## Task description
Copy out the records word for word, starting with the line that contains "This screenshot has height=784, width=1561." and continuing through the end of the records, with both ends included.

[START]

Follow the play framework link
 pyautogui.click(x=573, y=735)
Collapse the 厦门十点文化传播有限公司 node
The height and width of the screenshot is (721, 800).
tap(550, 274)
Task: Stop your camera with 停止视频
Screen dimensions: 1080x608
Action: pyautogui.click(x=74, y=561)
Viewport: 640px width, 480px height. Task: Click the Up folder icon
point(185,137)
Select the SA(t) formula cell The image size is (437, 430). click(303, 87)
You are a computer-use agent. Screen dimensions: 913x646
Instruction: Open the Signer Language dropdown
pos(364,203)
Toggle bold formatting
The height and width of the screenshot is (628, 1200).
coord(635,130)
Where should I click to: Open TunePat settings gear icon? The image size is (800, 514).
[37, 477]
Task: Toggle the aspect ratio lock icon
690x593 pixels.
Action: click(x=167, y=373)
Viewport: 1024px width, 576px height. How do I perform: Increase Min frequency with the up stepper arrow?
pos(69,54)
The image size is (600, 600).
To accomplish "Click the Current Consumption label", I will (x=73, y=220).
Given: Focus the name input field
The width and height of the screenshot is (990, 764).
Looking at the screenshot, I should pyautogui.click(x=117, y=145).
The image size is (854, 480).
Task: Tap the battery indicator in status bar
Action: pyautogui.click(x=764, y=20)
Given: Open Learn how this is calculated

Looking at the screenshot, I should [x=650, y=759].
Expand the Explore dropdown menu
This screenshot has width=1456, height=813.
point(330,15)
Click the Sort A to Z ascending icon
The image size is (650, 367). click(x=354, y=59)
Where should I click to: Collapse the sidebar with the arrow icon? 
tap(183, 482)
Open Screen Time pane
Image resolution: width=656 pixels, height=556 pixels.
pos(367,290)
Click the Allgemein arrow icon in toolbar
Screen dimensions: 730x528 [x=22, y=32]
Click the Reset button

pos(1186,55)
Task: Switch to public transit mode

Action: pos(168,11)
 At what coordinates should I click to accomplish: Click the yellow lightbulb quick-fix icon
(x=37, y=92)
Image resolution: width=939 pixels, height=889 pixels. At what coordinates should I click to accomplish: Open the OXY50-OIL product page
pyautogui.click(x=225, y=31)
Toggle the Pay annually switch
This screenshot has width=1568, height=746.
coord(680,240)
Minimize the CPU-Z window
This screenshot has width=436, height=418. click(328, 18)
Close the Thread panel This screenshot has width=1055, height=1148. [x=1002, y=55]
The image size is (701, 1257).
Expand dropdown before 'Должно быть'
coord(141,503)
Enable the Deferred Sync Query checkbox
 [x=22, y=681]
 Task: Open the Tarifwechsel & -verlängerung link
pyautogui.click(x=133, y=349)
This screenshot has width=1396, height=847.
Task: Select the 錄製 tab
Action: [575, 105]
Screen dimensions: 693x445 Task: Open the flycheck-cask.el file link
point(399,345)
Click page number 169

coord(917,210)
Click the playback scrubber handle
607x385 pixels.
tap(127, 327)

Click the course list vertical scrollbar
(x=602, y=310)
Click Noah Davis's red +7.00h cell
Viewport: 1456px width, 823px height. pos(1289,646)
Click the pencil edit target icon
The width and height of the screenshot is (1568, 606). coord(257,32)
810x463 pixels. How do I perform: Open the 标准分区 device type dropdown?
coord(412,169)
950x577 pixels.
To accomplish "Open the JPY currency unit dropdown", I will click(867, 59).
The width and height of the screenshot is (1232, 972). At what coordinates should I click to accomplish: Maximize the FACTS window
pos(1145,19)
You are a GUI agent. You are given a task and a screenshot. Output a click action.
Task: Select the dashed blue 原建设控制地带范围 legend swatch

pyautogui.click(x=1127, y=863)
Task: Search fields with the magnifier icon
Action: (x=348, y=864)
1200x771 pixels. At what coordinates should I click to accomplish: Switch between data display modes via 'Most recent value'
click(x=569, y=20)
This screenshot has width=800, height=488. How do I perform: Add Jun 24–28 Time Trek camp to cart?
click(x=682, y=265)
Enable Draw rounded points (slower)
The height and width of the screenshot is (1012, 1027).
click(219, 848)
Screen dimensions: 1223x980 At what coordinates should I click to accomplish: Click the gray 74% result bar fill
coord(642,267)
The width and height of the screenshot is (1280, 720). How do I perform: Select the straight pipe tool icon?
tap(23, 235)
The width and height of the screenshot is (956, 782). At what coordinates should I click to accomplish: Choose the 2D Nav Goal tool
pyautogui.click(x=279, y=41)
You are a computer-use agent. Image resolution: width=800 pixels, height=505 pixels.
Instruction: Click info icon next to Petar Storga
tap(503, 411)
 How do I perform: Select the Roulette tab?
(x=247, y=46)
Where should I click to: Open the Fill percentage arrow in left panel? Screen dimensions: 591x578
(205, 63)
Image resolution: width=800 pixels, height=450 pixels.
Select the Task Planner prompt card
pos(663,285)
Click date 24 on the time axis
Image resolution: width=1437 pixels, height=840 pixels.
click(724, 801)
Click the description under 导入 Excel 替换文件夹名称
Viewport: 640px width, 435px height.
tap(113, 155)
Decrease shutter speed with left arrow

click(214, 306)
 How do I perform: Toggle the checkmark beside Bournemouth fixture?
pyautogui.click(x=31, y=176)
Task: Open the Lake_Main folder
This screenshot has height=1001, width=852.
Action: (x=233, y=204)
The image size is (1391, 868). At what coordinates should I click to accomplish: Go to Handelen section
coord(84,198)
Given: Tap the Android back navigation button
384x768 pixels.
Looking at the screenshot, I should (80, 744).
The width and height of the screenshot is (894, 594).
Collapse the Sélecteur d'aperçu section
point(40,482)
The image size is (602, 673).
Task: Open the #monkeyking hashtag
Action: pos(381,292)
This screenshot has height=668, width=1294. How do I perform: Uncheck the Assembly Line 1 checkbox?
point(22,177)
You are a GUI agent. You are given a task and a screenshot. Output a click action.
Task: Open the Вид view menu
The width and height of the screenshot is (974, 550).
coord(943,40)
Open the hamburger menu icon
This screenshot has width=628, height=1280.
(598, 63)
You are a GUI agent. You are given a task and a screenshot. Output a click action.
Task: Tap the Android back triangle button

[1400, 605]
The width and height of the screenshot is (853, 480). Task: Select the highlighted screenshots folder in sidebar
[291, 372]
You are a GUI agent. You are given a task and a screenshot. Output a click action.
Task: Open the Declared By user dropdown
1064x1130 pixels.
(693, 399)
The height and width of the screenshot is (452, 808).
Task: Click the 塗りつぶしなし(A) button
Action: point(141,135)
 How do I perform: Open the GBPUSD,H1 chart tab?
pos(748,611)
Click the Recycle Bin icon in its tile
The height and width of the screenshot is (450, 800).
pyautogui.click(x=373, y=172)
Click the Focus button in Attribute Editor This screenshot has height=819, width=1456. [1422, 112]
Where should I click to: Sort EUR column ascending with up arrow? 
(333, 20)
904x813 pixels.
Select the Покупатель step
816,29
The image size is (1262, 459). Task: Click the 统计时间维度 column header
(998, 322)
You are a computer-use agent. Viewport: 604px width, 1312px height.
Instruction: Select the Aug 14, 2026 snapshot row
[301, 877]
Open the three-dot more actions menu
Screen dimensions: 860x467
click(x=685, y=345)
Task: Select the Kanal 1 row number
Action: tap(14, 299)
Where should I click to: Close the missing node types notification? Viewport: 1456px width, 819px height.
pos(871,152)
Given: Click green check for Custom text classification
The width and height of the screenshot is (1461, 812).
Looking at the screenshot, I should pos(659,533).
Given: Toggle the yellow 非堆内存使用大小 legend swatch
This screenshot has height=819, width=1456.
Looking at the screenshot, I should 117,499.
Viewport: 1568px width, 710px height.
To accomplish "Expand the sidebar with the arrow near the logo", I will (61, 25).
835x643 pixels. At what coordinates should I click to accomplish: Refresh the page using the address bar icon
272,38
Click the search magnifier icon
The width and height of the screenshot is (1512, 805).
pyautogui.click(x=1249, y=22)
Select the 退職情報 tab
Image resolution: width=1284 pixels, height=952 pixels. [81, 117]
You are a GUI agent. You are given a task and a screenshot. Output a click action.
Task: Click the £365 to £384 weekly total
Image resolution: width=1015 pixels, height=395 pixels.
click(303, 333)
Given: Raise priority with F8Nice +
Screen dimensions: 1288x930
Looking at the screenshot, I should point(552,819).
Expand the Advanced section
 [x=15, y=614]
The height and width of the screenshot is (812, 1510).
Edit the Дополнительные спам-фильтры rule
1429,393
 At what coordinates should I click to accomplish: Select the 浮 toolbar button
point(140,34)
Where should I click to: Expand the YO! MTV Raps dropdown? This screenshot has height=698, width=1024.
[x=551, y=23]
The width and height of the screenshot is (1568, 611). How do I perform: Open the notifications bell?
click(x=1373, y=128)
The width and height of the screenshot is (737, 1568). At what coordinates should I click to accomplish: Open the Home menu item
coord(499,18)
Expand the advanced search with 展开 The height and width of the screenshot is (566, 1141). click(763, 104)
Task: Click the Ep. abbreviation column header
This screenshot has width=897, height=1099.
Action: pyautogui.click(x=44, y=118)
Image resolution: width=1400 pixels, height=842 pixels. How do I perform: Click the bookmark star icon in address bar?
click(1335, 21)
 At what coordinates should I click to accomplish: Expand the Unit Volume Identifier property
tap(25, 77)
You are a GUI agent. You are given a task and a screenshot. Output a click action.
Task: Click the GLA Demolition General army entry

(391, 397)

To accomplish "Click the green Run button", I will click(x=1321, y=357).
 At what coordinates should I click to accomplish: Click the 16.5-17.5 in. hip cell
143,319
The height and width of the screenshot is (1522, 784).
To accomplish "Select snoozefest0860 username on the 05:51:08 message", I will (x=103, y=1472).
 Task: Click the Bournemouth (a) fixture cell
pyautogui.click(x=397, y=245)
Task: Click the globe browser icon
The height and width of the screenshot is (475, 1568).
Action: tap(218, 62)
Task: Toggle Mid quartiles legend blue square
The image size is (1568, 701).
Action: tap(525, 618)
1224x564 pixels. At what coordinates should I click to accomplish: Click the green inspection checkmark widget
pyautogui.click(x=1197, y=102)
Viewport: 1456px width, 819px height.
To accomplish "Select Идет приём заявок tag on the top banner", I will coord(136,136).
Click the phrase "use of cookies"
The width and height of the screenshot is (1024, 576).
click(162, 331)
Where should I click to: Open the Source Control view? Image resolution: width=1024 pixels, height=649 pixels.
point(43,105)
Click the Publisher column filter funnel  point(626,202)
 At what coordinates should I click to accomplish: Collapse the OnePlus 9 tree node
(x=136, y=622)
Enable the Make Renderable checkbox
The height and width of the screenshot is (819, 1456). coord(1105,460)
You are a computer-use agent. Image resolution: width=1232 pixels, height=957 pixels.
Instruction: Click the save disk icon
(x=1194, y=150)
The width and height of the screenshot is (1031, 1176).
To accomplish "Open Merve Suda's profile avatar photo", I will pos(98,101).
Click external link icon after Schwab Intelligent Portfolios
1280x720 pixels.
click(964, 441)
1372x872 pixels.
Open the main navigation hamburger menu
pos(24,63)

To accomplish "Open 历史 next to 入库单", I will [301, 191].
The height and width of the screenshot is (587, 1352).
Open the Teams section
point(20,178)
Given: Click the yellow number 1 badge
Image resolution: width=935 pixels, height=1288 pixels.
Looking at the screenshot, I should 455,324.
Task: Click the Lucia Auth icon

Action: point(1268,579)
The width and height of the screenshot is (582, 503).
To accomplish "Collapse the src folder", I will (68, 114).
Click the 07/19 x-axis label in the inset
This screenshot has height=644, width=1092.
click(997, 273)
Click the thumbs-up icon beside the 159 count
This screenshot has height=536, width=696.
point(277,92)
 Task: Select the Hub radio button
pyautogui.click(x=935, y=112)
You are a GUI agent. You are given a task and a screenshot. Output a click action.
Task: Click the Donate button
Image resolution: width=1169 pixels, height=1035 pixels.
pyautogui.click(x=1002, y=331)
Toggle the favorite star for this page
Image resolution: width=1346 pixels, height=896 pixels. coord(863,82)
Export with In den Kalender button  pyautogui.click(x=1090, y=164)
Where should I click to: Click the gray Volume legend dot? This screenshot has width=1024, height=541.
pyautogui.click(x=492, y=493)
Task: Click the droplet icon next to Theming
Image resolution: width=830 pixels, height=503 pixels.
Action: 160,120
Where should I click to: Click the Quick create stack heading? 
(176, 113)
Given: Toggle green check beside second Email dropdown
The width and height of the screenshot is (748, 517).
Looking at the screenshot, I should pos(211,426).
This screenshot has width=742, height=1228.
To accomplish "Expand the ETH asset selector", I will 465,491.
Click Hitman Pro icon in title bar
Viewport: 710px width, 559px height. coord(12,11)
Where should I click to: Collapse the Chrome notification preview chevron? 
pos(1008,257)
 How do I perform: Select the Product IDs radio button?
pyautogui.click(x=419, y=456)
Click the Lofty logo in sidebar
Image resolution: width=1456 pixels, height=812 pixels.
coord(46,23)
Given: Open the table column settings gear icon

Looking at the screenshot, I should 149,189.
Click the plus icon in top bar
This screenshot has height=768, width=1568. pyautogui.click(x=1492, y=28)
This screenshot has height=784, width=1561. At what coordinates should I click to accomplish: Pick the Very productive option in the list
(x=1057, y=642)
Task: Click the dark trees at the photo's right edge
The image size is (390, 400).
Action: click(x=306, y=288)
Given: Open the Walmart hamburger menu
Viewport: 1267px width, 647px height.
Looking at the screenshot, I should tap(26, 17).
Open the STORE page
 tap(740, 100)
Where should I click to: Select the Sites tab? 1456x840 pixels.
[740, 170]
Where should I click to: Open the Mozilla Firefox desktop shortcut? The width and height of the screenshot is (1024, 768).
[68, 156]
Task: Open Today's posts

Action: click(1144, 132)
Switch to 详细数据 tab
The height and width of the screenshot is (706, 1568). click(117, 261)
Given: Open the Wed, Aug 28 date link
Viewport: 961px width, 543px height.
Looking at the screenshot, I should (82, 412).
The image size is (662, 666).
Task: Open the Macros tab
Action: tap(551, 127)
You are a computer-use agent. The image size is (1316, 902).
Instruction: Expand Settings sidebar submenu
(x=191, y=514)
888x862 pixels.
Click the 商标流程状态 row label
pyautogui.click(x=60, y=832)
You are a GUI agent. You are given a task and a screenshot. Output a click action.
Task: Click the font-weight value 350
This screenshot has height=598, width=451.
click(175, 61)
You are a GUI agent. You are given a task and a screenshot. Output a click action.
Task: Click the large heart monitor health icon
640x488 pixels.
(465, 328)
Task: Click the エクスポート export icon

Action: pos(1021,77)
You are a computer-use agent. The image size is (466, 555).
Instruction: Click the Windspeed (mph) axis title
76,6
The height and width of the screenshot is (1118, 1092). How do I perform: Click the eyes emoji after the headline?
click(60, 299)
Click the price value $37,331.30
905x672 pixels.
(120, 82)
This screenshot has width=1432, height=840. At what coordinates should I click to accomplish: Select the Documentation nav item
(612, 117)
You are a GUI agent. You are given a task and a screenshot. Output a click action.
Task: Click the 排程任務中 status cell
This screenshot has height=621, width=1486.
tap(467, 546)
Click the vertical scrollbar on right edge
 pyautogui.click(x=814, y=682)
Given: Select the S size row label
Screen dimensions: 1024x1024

[END]

## Exercise solution
This screenshot has height=784, width=1561. At what coordinates should I click to accomplish: Pick the Very productive option in the list
(x=1057, y=642)
Task: Click the dark trees at the photo's right edge
The image size is (390, 400).
Action: click(x=306, y=288)
Given: Open the Walmart hamburger menu
Viewport: 1267px width, 647px height.
Looking at the screenshot, I should tap(26, 17).
Open the STORE page
 tap(740, 100)
Where should I click to: Select the Sites tab? 1456x840 pixels.
[740, 170]
Where should I click to: Open the Mozilla Firefox desktop shortcut? The width and height of the screenshot is (1024, 768).
[68, 156]
Task: Open Today's posts

Action: click(1144, 132)
Switch to 详细数据 tab
The height and width of the screenshot is (706, 1568). click(117, 261)
Given: Open the Wed, Aug 28 date link
Viewport: 961px width, 543px height.
Looking at the screenshot, I should (82, 412).
The image size is (662, 666).
Task: Open the Macros tab
Action: tap(551, 127)
You are a computer-use agent. The image size is (1316, 902).
Instruction: Expand Settings sidebar submenu
(x=191, y=514)
888x862 pixels.
Click the 商标流程状态 row label
pyautogui.click(x=60, y=832)
You are a GUI agent. You are given a task and a screenshot. Output a click action.
Task: Click the font-weight value 350
This screenshot has height=598, width=451.
click(175, 61)
You are a GUI agent. You are given a task and a screenshot. Output a click action.
Task: Click the large heart monitor health icon
640x488 pixels.
(465, 328)
Task: Click the エクスポート export icon

Action: pos(1021,77)
You are a computer-use agent. The image size is (466, 555).
Instruction: Click the Windspeed (mph) axis title
76,6
The height and width of the screenshot is (1118, 1092). How do I perform: Click the eyes emoji after the headline?
click(60, 299)
Click the price value $37,331.30
905x672 pixels.
(120, 82)
This screenshot has width=1432, height=840. At what coordinates should I click to accomplish: Select the Documentation nav item
(612, 117)
You are a GUI agent. You are given a task and a screenshot. Output a click action.
Task: Click the 排程任務中 status cell
This screenshot has height=621, width=1486.
tap(467, 546)
Click the vertical scrollbar on right edge
 pyautogui.click(x=814, y=682)
Given: Select the S size row label
Screen dimensions: 1024x1024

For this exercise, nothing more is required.